Supplied material:
-- Opening Marker --

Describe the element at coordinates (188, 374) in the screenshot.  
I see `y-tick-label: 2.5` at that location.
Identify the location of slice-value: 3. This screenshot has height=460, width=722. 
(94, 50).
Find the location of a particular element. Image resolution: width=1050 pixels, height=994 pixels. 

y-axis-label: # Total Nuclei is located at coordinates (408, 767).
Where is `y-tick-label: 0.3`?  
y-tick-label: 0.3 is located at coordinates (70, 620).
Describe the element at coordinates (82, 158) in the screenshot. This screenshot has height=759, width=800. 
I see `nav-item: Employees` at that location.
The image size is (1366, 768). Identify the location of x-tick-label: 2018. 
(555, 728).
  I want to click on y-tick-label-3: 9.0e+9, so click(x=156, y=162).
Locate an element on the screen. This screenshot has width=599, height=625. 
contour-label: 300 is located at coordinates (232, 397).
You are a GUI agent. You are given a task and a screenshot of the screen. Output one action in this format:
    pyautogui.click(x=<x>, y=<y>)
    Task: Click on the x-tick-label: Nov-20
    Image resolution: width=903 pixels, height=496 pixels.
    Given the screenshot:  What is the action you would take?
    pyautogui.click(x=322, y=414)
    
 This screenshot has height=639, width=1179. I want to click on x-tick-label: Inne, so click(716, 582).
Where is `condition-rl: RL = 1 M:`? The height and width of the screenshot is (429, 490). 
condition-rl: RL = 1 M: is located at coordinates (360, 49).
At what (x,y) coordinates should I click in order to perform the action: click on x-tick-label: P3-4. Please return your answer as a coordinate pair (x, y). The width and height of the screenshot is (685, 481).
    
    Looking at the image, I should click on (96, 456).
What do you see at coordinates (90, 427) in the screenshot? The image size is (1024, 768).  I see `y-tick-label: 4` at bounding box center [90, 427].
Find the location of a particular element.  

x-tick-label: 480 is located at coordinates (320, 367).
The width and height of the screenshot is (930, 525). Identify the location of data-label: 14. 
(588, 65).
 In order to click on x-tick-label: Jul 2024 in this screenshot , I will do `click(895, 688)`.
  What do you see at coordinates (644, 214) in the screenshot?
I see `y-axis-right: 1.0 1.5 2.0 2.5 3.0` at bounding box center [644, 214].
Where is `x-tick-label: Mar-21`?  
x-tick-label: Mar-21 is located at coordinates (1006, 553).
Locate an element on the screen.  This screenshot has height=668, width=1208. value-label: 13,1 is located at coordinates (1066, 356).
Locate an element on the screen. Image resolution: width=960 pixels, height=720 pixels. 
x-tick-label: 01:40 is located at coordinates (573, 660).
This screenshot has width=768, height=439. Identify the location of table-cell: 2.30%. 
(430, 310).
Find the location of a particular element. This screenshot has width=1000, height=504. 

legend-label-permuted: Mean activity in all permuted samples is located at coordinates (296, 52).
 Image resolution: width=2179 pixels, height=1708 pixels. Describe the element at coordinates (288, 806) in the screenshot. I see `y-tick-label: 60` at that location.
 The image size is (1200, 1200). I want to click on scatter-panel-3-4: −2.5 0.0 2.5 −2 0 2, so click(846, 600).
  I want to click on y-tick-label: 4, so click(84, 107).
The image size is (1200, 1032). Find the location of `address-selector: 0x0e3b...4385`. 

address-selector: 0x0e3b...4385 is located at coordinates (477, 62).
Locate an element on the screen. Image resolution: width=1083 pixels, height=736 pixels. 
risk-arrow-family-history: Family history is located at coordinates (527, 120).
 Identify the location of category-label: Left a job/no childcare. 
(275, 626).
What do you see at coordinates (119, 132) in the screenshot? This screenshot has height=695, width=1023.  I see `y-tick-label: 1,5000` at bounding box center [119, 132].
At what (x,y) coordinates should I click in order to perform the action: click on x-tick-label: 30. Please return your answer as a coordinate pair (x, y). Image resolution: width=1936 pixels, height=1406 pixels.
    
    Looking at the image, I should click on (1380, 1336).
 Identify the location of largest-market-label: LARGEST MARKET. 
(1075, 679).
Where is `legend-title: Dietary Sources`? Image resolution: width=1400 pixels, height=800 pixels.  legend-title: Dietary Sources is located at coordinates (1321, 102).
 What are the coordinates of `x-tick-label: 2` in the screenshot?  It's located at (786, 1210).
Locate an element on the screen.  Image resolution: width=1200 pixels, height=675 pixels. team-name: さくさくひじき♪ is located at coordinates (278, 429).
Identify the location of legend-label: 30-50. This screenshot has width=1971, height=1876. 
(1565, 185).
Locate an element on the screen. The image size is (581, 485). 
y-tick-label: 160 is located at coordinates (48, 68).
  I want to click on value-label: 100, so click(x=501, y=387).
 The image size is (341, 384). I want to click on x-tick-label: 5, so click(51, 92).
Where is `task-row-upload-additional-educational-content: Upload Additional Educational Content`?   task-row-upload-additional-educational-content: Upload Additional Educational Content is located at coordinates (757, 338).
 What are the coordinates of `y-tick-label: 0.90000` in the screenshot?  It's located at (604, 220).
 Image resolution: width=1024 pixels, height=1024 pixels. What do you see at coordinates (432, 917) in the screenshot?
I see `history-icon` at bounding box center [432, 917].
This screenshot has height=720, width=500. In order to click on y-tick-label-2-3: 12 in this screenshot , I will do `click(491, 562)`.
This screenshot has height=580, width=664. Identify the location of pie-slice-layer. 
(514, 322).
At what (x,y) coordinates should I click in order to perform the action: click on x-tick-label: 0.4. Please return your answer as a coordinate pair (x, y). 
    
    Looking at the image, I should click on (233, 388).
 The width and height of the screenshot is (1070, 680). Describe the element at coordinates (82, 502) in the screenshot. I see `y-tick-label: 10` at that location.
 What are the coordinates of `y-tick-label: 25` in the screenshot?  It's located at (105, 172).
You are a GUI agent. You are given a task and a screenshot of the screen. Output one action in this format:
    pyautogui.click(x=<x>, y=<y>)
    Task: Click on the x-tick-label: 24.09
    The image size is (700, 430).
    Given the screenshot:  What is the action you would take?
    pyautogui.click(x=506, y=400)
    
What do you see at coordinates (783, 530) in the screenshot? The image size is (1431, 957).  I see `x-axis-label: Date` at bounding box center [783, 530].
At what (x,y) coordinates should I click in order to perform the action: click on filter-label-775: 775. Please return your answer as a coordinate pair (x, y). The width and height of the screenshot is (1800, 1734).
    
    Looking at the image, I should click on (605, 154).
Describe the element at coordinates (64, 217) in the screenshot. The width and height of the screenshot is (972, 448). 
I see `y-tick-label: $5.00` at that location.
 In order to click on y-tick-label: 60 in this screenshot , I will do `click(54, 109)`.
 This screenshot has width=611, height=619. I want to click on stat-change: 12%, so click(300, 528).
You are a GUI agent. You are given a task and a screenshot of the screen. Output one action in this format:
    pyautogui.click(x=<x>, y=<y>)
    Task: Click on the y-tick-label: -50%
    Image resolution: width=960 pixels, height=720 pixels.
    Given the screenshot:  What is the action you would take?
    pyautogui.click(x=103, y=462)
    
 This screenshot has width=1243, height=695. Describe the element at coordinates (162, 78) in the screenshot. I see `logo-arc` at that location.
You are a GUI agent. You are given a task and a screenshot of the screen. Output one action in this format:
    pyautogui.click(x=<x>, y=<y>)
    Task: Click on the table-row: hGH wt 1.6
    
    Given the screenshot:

-- Closing Marker --

What the exercise asks:
Display every line of the records that contains the string "table", treating uppercase and lowercase letters as distinct.

Result below:
This screenshot has width=768, height=439. Identify the location of table-cell: 2.30%. 
    Task: Click on the table-row: hGH wt 1.6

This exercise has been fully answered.